▸ Source passage:
* start *

"Ships (Where Were You)" is a song by Scottish rock band Big Country, written by Stuart Adamson (lyrics, music) and Bruce Watson (music). The song was originally recorded for and included on the band's fifth studio album No Place Like Home (1991). It was then re-recorded for their following album, The Buffalo Skinners (1993), and released as the album's second single. "Ships (Where Were You)" reached No. 29 in the UK and remained in the charts for three weeks. A music video was filmed to promote the single and directed by Nick Morris.

In a 1991 interview for the Big Country fanzine Inwards, Adamson described "Ships" as being "about people that think they get passed by things, because everybody does at certain times".

Background
"Ships" was originally recorded for No Place Like Home as a piano and vocal-led track, with string quartet. The band re-recorded the song for The Buffalo Skinners and gave it the "guitar treatment", as they were not happy with the original version. Watson told the Lennox Herald in 1993: "We didn't like how "Ships" and "We're Not in Kansas" turned out originally. Our relationship with Phonogram Records was at an all-time low and we simply weren't doing justice to some of the songs we'd written. So we decided to go back in and do them again."

* end *

▸ Records supplied:
* start *

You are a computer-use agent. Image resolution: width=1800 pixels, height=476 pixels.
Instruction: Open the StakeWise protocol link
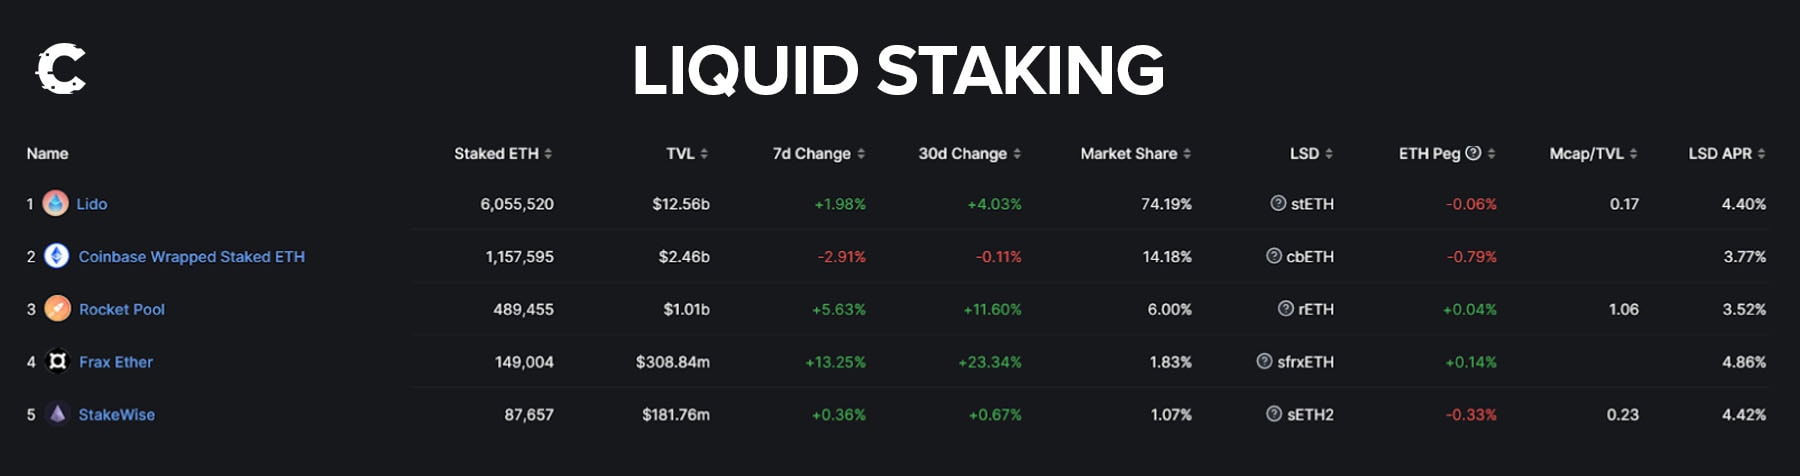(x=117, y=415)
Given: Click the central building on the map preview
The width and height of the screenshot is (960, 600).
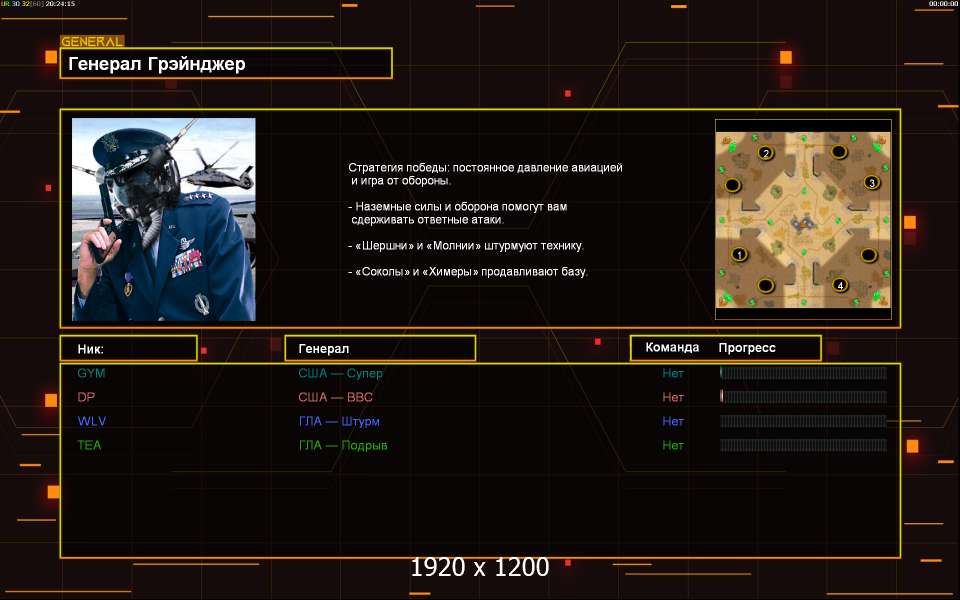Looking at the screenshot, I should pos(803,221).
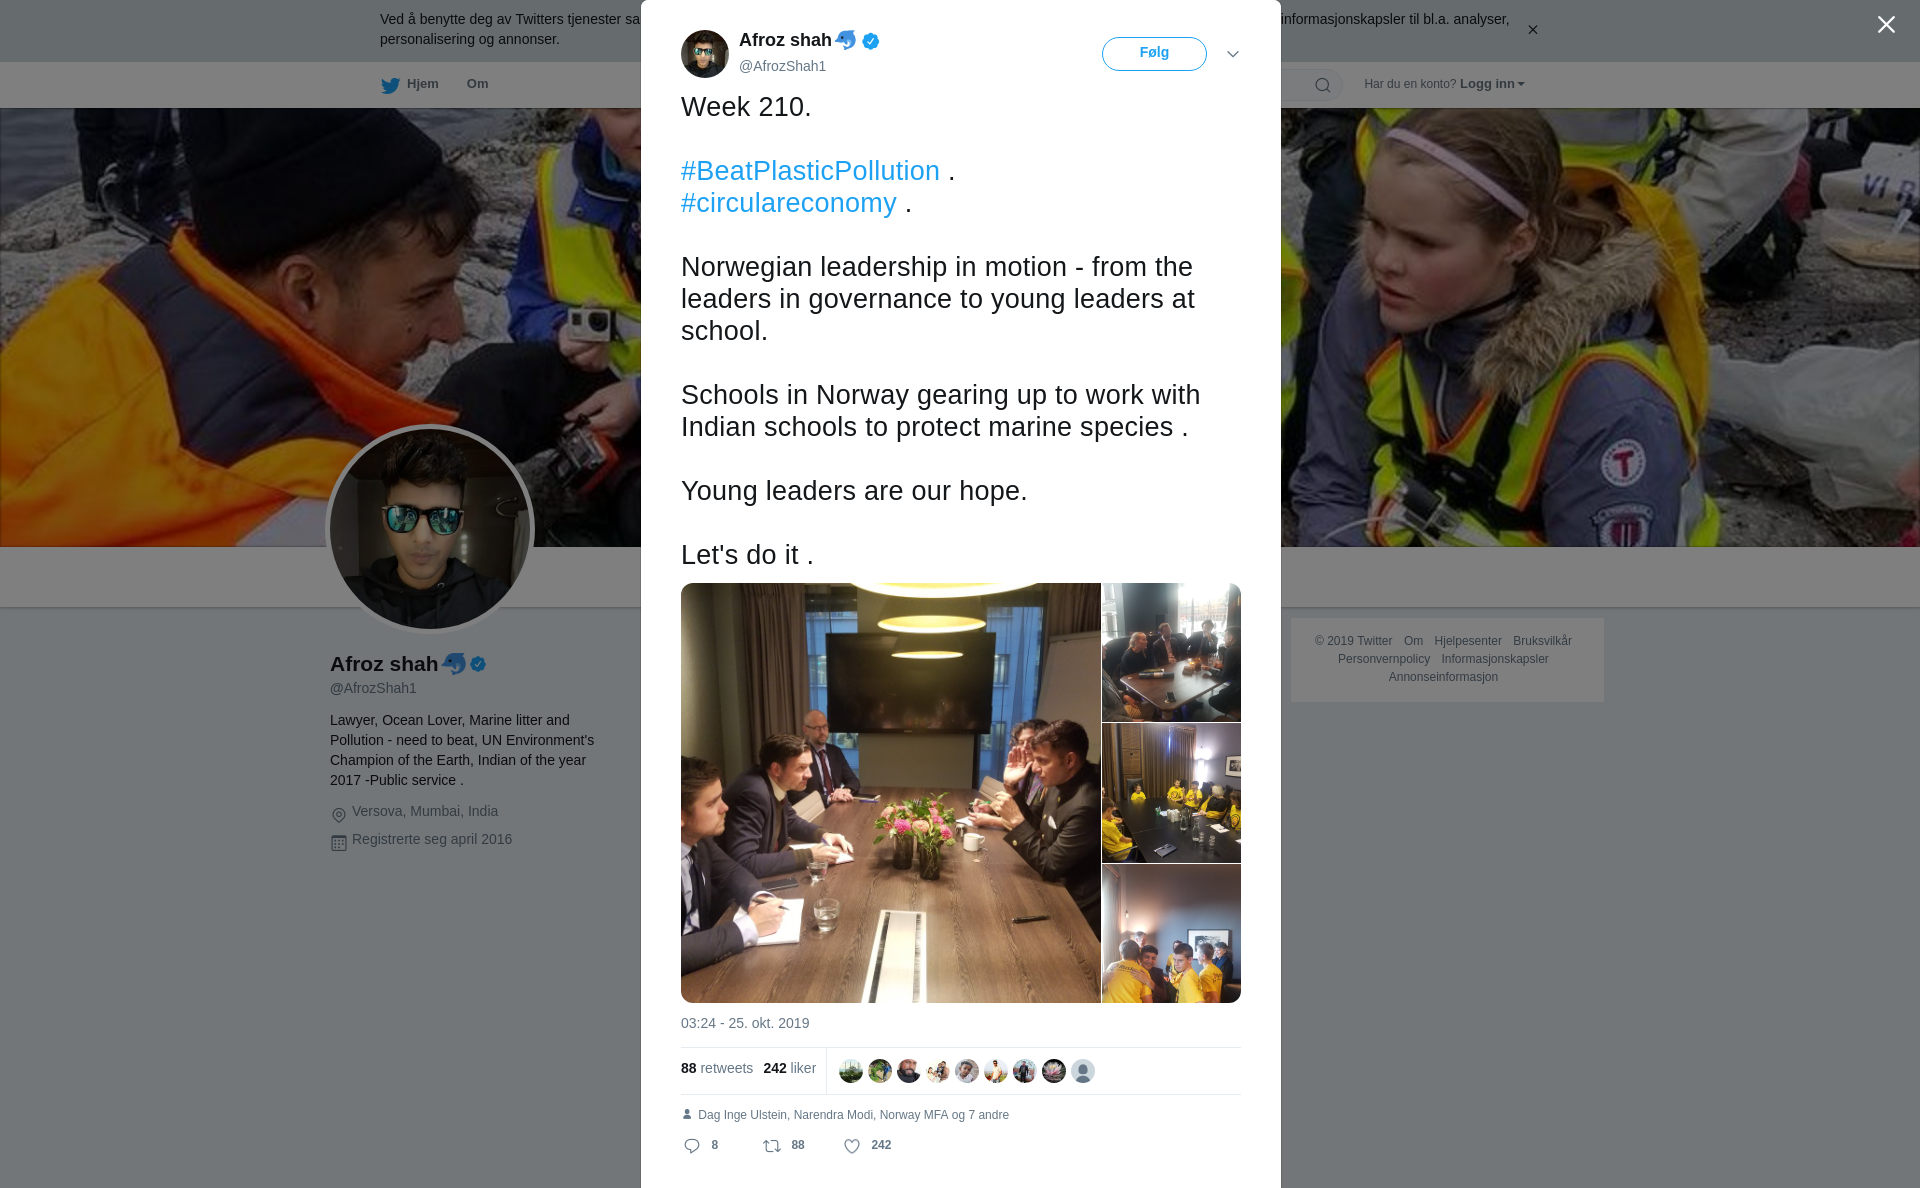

* end *

▸ Task requirements:
A. Output the entire passage about "Ships (Where Were You)" word for word.
B. In the rows, replace "central building" with "tallest building" in the stretch from the line containing "Given: Click the" through the end of the rows, leaving everything else unchanged. Give only that stretch and leave out the pictures.
The passage about the song "Ships (Where Were You)" and the rows have no connection to each other.

▸ Answer list:
A.
"Ships (Where Were You)" is a song by Scottish rock band Big Country, written by Stuart Adamson (lyrics, music) and Bruce Watson (music). The song was originally recorded for and included on the band's fifth studio album No Place Like Home (1991). It was then re-recorded for their following album, The Buffalo Skinners (1993), and released as the album's second single. "Ships (Where Were You)" reached No. 29 in the UK and remained in the charts for three weeks. A music video was filmed to promote the single and directed by Nick Morris.

In a 1991 interview for the Big Country fanzine Inwards, Adamson described "Ships" as being "about people that think they get passed by things, because everybody does at certain times".

Background
"Ships" was originally recorded for No Place Like Home as a piano and vocal-led track, with string quartet. The band re-recorded the song for The Buffalo Skinners and gave it the "guitar treatment", as they were not happy with the original version. Watson told the Lennox Herald in 1993: "We didn't like how "Ships" and "We're Not in Kansas" turned out originally. Our relationship with Phonogram Records was at an all-time low and we simply weren't doing justice to some of the songs we'd written. So we decided to go back in and do them again."

B.
Given: Click the tallest building on the map preview
The width and height of the screenshot is (960, 600).
Looking at the screenshot, I should pos(803,221).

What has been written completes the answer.